> [Set problem A] In the character analysis of Babe, rewrite everything from "It is not until" down to "bastard to justice.", replacing "abducted" with "kidnapped".
> [Set problem B] Pick up the character analysis of Babe after its final sentence and keep writing it.

He’s also reluctant to act on his intellect. When he’s in class with a preeminent professor of History who asks his students to reference a certain turn of phrase he’d been quoting, Babe writes down the answer in his notebook but does not speak up. He has the smarts but not the courage to display those smarts.

All in all, Babe is a bit of a child, still wallowing in the shame and pain of the suicide of his father, incapable of putting his past to rest and finding his own path in the world. He even gets beaten up in the park when he’s with his girlfriend. A helpless little thing.

It is not until he is pressed by extraordinary circumstances that his true character comes out.

His brother arrives on his doorstep, only breaths away from dying, and Babe finds himself now the target of his brother’s murderer. Babe is abducted by the evil Nazi Zell and tortured in the most excruciating way one might imagine. But somehow, Babe finds the resources within himself to escape and eventually bring the bastard to justice.

He’s a three dimensional character because of the changes in his actions. He moves from wimp to crafty vigilante.

> [Provided information]
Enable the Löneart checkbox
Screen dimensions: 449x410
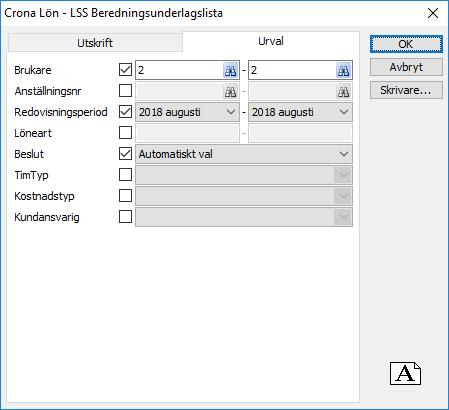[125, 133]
==
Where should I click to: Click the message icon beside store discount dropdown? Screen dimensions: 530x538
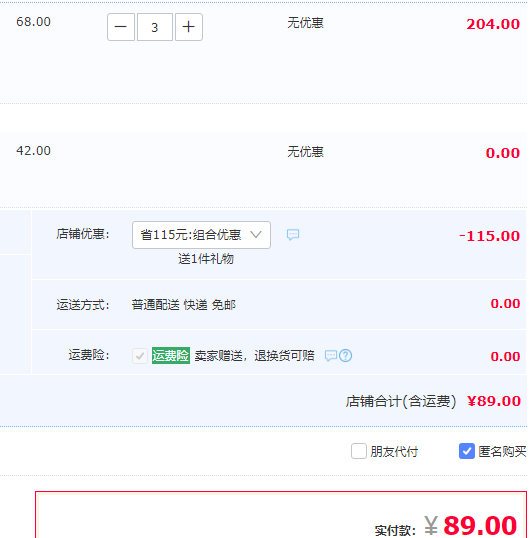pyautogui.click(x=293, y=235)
--
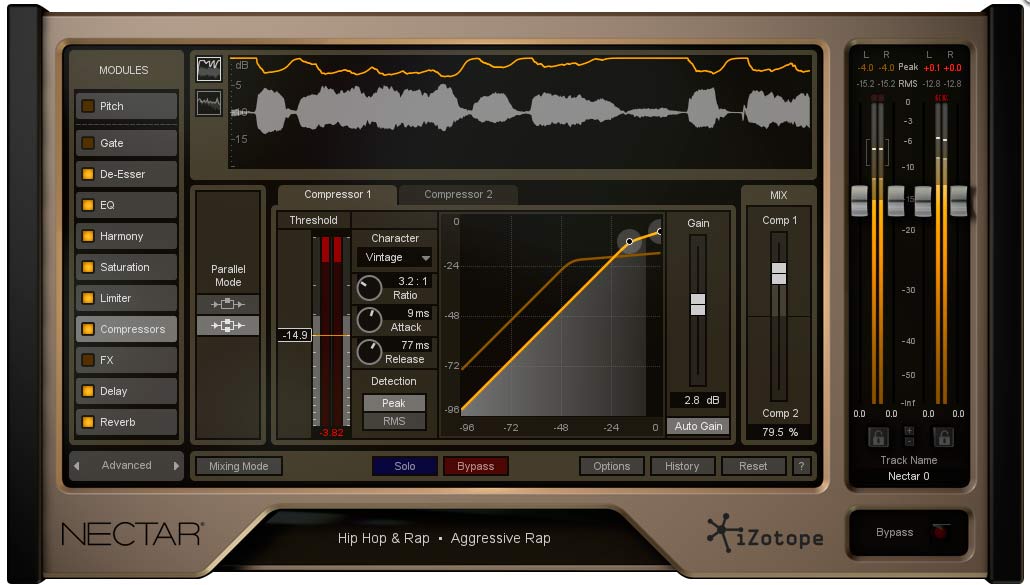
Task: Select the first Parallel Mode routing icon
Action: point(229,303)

> [Exercise output A]
It is not until he is pressed by extraordinary circumstances that his true character comes out.

His brother arrives on his doorstep, only breaths away from dying, and Babe finds himself now the target of his brother’s murderer. Babe is kidnapped by the evil Nazi Zell and tortured in the most excruciating way one might imagine. But somehow, Babe finds the resources within himself to escape and eventually bring the bastard to justice.

> [Exercise output B]
Eventually the protagonist will face a “POINT OF NO RETURN” moment when they must throw away their superficial selves and embrace who they really are. For Babe, it is facing a real existential crisis (being tortured to death). He is not his father (who killed himself when he faced a crisis of his own) nor is he his brother (a preeminent assassin who got sloppy and was killed as a result).  Babe, the weak one, is actually the hero of the family. His true self contradicts his characterization.

Essentially your protagonist, as he is pursuing his object of desire at the beginning of the story has to confront unexpected roadblocks. Things cannot go the way he plans. And the stakes he faces must escalate from crisis to crisis. The thriller protagonist is driven by extreme pressure to shed his everyday superficiality and act from his core. (It’s worth noting that all protagonists in Internal Content Genres must arc too!)

If they don’t discover and act from their inner core, they are not heroic.

If you get stuck, remember that what the center of good in your story (the lead character) has a primary, cradle to grave Need.  It is the NEED FOR TRUTH. He’ll sacrifice himself in the service of truth. He comes to understand that he cannot go back to living a lie.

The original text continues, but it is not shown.